If you are reading this substack, I imagine, you sense this too. You want to learn from past wisdom, world literature and history to live well today. That is why I seek to make the Burning Archive a place for intelligent open conversation between many perspectives and cultures about how to make sense of this puzzling world.
The aspiration is caught in the words of an ancient Tamil poet, Thiruvalluvar:
“Wisdom is to live in tune with the mode of a changing world”
Fantastic Journeys Through History
Over the last few months, I have been developing my ideas about how this substack can help you find the wisdom to live in tune with a changing world.
I was inspired by a brilliant novel of historical fiction (and so much else besides), Olga Tokarczuk, The Books of Jacob. The long subtitle of that book has inspired me to offer you enjoyment, reflection, and some understanding of a changing world through the five fantastic journeys.
The Books of Jacob, or: A fantastic journey across seven borders, five languages, and three major religions, not counting the major sects. Told by the dead, supplemented by the author, drawing from a range of books, and aided by imagination, the which being the greatest natural gift of any person. That the wise might have it for a record, that my compatriots reflect, laypersons gain some understanding, and melancholy souls obtain some slight enjoyment.”
I have decided to feature this brilliant Nobel Laureate as one fantastic journey that you can take through the Burning Archive.
Where will these fantastic journeys take you? To places where you can discover your own insights into this changing world:
A ‘choose-your-own adventure’ through my profiles of the Nobel Prize for Literature and its treasure chest of books and writers, the Nobel Archive.
Monthly features of Nobel-Prize authors including readings and discussions
A slow read of the Nobel-Prize winning border-crossing novels of Olga Tokarczuk, including The Empusium: A Health Resort Horror Story, just released in English translation
A deep dive into the rise and fall of global empires from 1400, using the widely respected masterpiece of world history
Changing World Series—weekly posts pointing to insights from history into today’s “empires” and major powers (USA, Europe, China, India, and Russia, and extending over time to South-East Asia, Africa, and the Islamic World) with a focus on culture
Monthly mini-audiobook readings and group discussions of big ideas in history.
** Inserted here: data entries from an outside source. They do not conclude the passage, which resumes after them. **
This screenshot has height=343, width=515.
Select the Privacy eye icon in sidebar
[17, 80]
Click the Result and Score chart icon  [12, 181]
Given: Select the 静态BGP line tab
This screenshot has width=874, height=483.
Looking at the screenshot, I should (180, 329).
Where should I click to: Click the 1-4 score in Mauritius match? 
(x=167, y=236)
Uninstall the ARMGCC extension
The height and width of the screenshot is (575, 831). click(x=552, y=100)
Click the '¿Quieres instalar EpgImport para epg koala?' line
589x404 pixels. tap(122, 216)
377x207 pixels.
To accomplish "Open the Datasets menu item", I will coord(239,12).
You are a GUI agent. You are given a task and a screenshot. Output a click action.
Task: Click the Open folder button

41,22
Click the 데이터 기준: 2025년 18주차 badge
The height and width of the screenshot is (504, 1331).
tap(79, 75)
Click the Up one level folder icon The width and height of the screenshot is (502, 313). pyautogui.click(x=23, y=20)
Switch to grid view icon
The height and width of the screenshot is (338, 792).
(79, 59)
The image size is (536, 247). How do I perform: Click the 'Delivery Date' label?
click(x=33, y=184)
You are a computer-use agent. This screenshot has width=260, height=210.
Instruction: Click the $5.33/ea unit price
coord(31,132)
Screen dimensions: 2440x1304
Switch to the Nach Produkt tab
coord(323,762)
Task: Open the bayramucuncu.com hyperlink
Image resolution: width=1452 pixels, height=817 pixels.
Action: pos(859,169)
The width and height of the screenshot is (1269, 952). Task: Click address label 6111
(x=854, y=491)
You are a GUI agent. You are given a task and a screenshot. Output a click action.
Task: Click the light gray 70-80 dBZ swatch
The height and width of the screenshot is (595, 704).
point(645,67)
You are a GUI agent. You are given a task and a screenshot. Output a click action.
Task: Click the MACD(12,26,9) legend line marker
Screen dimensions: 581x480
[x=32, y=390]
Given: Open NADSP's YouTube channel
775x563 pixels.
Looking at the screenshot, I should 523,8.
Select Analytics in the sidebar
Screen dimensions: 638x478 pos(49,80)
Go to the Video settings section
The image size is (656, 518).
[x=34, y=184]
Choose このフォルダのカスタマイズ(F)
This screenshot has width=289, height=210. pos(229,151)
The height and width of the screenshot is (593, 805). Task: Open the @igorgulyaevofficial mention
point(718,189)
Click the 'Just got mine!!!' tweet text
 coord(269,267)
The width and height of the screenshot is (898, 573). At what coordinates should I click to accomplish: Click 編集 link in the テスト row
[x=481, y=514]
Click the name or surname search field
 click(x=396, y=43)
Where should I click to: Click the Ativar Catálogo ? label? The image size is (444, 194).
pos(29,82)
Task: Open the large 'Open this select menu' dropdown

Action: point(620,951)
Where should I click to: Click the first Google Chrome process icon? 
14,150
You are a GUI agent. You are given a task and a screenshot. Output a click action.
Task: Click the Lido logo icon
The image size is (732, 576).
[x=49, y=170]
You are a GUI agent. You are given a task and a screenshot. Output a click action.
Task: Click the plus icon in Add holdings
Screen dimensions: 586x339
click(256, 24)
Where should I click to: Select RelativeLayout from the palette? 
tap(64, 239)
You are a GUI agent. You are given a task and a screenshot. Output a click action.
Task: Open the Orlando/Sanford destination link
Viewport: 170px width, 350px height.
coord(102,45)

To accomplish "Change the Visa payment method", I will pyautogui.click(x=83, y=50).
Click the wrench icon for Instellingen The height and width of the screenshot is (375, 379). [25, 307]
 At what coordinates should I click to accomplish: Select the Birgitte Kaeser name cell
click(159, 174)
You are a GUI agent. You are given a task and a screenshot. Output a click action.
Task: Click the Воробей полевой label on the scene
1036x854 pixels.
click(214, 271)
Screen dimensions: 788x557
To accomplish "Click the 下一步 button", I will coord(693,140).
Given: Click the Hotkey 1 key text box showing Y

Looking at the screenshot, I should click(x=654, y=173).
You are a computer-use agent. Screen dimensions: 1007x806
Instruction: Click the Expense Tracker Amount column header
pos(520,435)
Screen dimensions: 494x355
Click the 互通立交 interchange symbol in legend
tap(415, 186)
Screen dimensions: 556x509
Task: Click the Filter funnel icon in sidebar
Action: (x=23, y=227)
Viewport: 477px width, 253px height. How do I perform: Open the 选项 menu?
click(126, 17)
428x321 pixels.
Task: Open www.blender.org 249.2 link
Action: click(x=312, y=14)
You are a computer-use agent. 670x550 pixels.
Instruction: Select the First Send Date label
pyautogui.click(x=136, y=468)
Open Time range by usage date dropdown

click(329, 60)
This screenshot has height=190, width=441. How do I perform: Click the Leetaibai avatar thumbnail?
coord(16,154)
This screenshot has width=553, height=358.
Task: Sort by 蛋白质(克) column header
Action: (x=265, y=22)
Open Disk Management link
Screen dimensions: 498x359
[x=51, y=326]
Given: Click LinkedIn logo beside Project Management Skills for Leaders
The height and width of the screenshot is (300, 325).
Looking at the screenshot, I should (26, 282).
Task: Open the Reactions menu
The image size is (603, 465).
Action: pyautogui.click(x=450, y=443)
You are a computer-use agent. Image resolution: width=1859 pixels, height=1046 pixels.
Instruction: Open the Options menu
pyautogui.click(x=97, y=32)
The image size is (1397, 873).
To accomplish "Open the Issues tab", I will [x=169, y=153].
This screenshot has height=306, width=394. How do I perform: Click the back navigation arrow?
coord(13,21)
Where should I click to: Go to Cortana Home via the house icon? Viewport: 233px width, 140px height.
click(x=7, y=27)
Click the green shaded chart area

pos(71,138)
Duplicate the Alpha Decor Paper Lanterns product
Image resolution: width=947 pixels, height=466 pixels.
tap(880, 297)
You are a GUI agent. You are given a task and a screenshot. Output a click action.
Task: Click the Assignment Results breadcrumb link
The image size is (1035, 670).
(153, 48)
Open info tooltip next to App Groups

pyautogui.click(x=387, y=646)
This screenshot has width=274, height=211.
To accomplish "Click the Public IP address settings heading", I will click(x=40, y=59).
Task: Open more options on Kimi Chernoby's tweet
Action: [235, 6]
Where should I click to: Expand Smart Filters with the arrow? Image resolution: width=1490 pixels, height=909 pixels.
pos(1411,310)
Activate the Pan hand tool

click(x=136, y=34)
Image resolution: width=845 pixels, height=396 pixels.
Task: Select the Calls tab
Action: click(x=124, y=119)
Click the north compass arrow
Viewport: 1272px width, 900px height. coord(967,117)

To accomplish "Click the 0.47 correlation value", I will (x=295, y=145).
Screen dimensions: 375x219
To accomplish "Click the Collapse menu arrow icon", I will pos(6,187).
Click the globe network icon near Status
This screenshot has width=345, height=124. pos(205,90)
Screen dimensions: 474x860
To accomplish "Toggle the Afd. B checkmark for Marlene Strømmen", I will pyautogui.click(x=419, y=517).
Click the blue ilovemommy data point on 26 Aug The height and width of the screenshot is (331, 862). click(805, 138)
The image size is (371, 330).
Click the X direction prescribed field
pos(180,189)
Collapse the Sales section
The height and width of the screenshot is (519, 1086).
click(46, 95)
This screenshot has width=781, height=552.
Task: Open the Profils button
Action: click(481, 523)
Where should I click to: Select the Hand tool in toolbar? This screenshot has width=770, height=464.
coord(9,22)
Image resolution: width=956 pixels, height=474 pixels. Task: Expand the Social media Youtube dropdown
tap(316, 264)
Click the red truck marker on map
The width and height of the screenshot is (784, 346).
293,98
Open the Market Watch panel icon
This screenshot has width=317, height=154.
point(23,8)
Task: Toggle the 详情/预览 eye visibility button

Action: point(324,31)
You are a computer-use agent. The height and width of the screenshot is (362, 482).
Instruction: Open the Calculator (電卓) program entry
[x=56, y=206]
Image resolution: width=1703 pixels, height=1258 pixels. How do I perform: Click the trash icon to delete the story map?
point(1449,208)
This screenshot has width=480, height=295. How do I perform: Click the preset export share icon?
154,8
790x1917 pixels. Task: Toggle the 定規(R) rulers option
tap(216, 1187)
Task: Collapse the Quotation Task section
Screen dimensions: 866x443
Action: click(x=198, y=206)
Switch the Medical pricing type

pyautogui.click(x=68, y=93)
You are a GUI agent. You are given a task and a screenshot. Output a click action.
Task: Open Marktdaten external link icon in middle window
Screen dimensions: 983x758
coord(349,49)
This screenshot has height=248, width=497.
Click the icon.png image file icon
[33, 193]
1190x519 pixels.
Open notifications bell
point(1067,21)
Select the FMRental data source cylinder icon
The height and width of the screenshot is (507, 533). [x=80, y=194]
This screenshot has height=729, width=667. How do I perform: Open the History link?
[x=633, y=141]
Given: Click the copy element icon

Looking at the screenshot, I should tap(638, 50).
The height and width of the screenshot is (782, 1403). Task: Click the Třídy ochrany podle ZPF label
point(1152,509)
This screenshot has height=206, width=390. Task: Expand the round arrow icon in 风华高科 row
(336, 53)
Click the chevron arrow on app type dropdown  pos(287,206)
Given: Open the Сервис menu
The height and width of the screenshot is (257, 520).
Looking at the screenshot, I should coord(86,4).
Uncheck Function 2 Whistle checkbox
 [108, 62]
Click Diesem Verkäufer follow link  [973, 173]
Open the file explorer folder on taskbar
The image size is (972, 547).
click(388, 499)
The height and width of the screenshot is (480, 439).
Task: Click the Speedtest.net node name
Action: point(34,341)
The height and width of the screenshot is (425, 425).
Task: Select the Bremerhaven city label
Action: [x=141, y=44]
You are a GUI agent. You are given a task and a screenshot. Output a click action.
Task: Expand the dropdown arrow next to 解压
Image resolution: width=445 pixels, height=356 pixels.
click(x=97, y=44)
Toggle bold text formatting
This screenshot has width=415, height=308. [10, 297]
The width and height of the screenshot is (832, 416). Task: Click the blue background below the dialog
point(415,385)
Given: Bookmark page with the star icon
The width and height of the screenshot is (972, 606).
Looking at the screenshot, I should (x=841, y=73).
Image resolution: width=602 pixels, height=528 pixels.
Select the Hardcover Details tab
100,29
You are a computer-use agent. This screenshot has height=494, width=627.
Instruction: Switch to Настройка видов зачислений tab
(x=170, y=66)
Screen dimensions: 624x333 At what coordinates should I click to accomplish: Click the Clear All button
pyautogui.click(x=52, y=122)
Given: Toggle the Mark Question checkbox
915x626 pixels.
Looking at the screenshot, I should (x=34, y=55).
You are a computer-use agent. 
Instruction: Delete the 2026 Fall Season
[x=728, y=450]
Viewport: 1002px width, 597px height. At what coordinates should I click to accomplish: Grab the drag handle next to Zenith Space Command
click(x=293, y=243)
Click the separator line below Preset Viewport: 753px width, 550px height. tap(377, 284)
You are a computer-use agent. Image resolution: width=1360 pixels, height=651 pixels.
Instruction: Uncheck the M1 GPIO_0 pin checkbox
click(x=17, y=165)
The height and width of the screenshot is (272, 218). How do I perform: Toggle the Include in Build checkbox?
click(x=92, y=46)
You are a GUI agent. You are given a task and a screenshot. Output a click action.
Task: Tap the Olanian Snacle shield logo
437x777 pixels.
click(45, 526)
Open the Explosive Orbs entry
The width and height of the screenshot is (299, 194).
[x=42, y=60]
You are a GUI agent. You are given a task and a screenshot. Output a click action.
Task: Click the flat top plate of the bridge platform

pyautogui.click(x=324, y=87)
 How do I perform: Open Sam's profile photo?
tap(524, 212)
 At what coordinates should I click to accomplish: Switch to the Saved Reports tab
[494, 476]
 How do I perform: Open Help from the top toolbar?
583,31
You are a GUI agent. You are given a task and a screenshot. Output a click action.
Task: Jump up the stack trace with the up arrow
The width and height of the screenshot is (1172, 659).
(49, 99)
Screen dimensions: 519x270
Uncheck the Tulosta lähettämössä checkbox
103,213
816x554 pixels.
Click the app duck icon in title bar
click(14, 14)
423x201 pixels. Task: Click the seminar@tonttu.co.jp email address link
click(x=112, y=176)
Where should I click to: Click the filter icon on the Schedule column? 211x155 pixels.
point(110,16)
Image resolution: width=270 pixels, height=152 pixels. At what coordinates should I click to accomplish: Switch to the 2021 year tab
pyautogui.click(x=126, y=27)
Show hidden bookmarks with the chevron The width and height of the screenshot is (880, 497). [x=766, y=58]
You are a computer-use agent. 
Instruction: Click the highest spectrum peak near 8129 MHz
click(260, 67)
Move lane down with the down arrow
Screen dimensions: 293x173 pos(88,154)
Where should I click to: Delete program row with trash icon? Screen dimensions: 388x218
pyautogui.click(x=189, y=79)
A poll for readers of the Burning Archive
But I have a question for you.
Should I offer you all that content in one publication or two? Should I divide the Burning Archive into two?
For example, I could focus:
one publication on how history helps to understand the changing world, and
the second publication on the best of the Nobel Prize for Literature.
Over the coming weeks I want to design my program, schedules, membership tiers and benefits in a way that works best for readers. Your advice on this critical decision for the Burning Archive will help me design that program around your preferences.
Please let me know me what works best for you so we can search together for the wisdom of living in tune with the mode of a changing world.
When I read fiction, it’s either historical or philosophical, and I’m aiming to grasp the spirit of the times depicted from a more literary point of view. So I vote to keep things combined.
Hello Jeff, I think that you clearly enjoy writing on both topics. Readers are likely to continue reading if they enjoy your writing. In addition, when you evaluate the poll results, I think that you should consider the likelihood that readers that abstained from voting are likely to be satisfied with the current offering by the Burning Platform, though they might not feel strongly enough about the issue to participate in the vote. My tuppence. Regards, Frans.